- _Exercise_: Rescale the records starting at the line that contains "Task: Click the Restablecer posición option" and ending at the last line of the records. Write those lines out again with the requests included, multiplying every click coordinate in the answers by 1.05 and rounding to whole numbers, with halves rounded up.
— START Exercise material —
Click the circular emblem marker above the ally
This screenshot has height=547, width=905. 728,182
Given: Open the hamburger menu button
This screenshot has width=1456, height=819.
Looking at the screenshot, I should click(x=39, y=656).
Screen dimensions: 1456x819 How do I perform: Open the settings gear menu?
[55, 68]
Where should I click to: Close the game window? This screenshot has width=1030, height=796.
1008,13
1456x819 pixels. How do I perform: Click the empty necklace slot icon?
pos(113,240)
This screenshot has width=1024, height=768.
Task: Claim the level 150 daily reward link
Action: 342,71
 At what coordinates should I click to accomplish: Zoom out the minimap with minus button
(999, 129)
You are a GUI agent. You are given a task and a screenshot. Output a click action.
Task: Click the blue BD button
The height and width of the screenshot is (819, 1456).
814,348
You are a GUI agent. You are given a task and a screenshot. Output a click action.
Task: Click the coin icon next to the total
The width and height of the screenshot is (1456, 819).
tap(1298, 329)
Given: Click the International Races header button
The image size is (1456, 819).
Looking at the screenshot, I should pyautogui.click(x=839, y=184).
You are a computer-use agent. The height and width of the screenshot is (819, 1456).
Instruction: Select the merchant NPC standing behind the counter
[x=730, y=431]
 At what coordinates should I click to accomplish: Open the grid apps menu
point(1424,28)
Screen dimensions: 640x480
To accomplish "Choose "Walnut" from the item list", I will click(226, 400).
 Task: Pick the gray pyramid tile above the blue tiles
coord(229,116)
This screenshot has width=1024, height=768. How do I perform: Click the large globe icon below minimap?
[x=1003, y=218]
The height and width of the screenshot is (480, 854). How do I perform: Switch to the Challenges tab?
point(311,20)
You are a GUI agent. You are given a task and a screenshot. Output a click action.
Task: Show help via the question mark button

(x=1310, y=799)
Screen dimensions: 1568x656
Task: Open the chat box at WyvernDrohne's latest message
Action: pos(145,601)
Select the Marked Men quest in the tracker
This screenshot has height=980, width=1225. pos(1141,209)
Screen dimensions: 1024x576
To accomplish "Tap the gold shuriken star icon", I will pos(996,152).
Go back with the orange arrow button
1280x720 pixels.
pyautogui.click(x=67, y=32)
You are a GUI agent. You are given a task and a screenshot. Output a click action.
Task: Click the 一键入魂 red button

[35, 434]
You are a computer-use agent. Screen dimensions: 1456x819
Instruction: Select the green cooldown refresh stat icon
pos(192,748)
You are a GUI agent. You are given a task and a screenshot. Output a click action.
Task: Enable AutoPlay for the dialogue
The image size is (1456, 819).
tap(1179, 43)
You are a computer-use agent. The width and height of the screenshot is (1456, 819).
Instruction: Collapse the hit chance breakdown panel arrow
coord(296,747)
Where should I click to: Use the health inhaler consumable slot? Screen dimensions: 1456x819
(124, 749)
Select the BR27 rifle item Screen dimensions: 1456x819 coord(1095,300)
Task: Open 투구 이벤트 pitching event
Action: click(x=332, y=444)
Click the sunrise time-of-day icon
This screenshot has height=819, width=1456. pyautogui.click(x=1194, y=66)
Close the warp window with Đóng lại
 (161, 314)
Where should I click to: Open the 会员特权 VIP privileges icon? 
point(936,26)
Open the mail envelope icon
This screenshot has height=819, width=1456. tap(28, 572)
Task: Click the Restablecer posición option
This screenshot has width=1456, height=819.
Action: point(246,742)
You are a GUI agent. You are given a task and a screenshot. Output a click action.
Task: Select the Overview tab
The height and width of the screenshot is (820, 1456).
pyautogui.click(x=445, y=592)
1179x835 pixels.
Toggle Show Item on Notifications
— END Exercise material —
- _Response_:
Task: Click the Restablecer posición option
This screenshot has width=1456, height=819.
Action: point(258,779)
You are a GUI agent. You are given a task and a screenshot. Output a click action.
Task: Select the Overview tab
The height and width of the screenshot is (820, 1456).
pyautogui.click(x=467, y=622)
1179x835 pixels.
Toggle Show Item on Notifications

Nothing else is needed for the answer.